Select a CIDR block that is large enough to meet your current and future needs. If you later find that the range isn't sufficient in size, expand the range if possible. Although you can assign multiple allocations to a single service producer, Google enforces a quota on the number of IP address ranges that you can allocate but not the size (netmask) of each range.
https://cloud.google.com/vpc/docs/configure-private-services-access#considerations
allocation (= IP address range) の名前
自分で private service connection を作るとき (i.e. terraform とか CLI とか) google-managed-services-[your network name]
という形式にしておくとよい。この名前は Google が自動で作る名前なのにで、新しい接続をコンソールからつくるときとかに、Google 側に「もう接続があるよ」とつたえられて新しいリソースが作られるのを防ぐ。IP アドレスって結構高いからやった方が良いと思う。
If you create the allocation yourself instead of having Google do it (such as through Cloud SQL), you can use the same naming convention to signal to other users or Google services that an allocation for Google already exists. When a Google service allocates a range on your behalf, the service uses the following format to name the allocation: google-managed-services-[your network name]. If this allocation exists, Google services use the existing one instead of creating another one.
https://cloud.google.com/vpc/docs/configure-private-services-access#considerations
Cloud SQL の private IP address を変えるとき
... は、なんか考慮が必要っぽい。詳しくはここ: https://cloud.google.com/sql/docs/mysql/configure-private-services-access#change-private-ip
Private service access で複数のリソースがある場合
たとえば、同じ VPC に複数の Cloud SQL があってそれらに Private service access を設定する必要があるとき、 Private service access は1つでよい...というのが明示的に書いてある。
If a single service producer offers multiple services, you only need one private connection for all of the producer's services.
https://cloud.google.com/vpc/docs/configure-private-services-access#creating-connection
もしどの Cloud SQL がどの connection を使うかを指定したいときは、VPC network を複数立ててね、とも書いてある。
If a single service producer offers multiple services and you want to control which allocated ranges are used for different service resources, you can use multiple VPC networks each with their own private connections.
google-managed-services-[network name]
となっているもの上記の説明で納得できる。
解説的な
そもそもなんで private service access を設定する必要があるかというと、Cloud SQL を VPC 内に置くためには、「自分の VPC」と、「Google 側の VPC」をつなげる必要がある。
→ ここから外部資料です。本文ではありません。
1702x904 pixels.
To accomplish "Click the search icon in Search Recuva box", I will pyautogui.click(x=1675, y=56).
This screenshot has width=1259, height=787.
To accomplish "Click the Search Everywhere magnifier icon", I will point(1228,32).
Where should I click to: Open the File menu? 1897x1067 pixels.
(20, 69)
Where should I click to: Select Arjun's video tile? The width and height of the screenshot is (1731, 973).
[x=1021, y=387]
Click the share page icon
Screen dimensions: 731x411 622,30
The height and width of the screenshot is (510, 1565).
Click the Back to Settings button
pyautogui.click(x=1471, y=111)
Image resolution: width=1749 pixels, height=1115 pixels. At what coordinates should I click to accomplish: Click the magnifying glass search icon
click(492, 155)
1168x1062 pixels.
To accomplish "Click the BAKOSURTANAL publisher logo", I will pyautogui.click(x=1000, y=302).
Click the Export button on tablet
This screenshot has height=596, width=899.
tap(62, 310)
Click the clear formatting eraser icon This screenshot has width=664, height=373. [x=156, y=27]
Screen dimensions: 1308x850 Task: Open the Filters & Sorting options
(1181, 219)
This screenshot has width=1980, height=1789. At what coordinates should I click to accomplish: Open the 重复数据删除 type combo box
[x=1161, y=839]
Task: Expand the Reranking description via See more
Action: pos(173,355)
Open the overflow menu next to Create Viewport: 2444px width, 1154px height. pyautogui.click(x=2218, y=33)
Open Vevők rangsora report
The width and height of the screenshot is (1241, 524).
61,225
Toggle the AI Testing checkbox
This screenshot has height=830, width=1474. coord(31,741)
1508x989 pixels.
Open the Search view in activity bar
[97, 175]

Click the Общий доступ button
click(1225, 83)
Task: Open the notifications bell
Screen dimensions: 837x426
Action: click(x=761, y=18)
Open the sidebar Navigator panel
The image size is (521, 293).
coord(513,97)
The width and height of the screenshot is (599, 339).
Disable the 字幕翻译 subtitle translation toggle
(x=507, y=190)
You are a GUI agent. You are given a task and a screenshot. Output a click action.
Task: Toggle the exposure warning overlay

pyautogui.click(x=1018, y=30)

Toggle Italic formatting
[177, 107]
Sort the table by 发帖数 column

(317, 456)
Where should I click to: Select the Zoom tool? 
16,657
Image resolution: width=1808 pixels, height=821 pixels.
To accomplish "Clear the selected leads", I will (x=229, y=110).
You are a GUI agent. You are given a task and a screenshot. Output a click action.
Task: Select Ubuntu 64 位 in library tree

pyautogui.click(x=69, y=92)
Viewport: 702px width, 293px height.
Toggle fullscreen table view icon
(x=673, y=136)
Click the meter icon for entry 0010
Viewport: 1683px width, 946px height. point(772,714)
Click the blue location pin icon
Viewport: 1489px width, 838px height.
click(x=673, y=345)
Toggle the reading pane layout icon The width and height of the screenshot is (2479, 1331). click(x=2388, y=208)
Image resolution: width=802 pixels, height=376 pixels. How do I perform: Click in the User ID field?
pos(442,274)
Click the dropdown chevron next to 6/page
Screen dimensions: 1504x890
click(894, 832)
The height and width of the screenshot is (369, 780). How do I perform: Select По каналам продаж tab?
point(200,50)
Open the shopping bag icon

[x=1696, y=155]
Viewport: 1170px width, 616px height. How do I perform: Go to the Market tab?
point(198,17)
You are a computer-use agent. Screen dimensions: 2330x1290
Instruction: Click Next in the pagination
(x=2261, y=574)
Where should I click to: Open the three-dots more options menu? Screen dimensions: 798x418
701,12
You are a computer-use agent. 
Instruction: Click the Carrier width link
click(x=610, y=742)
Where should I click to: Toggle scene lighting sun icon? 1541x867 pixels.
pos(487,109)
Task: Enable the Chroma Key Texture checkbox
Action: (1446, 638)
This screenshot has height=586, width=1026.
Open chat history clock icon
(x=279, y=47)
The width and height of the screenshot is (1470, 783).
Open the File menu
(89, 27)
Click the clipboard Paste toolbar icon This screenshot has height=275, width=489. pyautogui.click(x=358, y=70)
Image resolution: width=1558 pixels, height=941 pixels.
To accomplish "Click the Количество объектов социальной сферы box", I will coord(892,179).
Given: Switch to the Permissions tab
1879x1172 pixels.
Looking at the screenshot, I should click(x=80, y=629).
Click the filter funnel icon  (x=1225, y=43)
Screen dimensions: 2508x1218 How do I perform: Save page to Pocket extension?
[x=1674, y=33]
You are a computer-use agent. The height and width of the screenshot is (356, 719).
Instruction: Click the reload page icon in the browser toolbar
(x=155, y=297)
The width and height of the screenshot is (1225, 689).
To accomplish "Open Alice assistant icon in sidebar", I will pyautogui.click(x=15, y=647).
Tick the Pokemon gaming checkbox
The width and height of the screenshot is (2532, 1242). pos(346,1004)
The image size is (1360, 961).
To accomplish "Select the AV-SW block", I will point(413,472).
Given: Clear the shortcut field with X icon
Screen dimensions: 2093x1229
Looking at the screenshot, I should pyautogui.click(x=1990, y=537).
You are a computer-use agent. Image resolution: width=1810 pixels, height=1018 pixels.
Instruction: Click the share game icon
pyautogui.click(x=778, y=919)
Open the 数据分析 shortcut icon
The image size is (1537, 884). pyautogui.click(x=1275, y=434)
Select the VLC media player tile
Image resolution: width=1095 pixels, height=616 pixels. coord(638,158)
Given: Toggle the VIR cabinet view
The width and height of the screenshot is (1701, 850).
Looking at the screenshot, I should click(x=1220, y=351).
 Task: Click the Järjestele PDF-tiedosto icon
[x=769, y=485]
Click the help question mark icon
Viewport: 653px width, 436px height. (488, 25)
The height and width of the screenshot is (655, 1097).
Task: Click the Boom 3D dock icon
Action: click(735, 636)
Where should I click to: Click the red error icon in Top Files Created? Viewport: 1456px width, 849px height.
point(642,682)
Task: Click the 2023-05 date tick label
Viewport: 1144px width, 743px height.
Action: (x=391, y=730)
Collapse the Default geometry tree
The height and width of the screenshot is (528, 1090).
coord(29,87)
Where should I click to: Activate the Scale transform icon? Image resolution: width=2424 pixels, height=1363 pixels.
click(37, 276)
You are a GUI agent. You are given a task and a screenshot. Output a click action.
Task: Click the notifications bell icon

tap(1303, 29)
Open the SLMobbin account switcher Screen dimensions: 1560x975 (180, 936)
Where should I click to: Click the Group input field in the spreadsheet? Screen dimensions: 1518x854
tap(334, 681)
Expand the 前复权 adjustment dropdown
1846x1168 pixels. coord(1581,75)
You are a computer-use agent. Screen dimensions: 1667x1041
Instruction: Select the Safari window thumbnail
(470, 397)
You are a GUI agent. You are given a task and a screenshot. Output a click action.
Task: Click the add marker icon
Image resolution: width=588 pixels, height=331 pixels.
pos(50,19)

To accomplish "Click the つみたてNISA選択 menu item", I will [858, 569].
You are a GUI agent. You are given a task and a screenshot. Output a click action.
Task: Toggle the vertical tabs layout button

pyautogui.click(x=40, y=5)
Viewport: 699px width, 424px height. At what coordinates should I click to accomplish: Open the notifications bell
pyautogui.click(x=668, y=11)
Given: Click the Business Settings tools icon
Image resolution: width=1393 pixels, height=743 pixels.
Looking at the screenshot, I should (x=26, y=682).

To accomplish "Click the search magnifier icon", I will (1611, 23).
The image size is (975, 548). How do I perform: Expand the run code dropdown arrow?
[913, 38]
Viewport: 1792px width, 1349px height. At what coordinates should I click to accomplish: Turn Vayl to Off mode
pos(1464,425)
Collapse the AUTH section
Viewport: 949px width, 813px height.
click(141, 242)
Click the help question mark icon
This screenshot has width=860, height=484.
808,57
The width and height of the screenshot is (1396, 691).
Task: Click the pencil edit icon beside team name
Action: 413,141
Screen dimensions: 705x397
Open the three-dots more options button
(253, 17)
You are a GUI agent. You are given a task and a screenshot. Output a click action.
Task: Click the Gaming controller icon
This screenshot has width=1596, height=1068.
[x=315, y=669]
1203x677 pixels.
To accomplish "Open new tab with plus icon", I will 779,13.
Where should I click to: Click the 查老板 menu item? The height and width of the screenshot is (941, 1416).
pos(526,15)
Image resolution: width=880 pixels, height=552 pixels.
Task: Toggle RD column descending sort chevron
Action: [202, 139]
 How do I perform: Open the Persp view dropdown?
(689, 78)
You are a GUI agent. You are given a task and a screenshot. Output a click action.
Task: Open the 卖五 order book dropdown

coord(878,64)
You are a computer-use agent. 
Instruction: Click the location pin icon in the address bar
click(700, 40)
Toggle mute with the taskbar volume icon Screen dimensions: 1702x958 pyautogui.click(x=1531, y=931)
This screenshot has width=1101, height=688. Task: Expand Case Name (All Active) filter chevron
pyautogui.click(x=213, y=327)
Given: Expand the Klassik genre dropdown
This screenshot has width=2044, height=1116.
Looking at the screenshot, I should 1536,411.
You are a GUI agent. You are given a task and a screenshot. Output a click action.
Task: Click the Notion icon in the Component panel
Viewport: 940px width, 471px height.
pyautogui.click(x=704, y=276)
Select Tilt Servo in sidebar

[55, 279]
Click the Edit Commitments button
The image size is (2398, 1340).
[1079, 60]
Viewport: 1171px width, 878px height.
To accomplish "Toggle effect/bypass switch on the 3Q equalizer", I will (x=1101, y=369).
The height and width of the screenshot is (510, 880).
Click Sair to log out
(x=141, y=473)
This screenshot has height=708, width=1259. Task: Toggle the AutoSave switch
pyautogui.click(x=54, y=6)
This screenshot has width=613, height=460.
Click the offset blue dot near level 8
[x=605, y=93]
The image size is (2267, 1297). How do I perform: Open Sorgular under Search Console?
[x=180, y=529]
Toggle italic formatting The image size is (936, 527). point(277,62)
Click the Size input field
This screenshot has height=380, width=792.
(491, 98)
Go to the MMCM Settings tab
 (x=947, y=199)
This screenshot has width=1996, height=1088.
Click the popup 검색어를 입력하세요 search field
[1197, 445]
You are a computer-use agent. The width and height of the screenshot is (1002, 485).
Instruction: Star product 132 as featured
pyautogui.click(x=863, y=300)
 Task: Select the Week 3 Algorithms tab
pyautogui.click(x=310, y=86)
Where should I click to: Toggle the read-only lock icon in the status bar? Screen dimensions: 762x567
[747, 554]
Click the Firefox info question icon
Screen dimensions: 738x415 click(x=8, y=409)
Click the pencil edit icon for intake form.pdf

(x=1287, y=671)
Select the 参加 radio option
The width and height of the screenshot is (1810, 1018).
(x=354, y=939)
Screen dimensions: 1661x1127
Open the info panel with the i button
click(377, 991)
結局「自分の VPC」も Google 側のリソースだからわざわざ分ける必要は何? って思ったけど、Cloud SQL がマネージドサービスなのとか責任範囲とかが関わってくるっぽい。
ちなみに、説明としてはこうあったので
The private connection enables VM instances in your VPC network and the services that you access to communicate exclusively by using internal IP addresses.
自分のプロジェクトだと VM 使わないからいらないか〜と思って、private connection を作らずに private IP つきの Cloud SQL を作ったらふつうにエラーになった。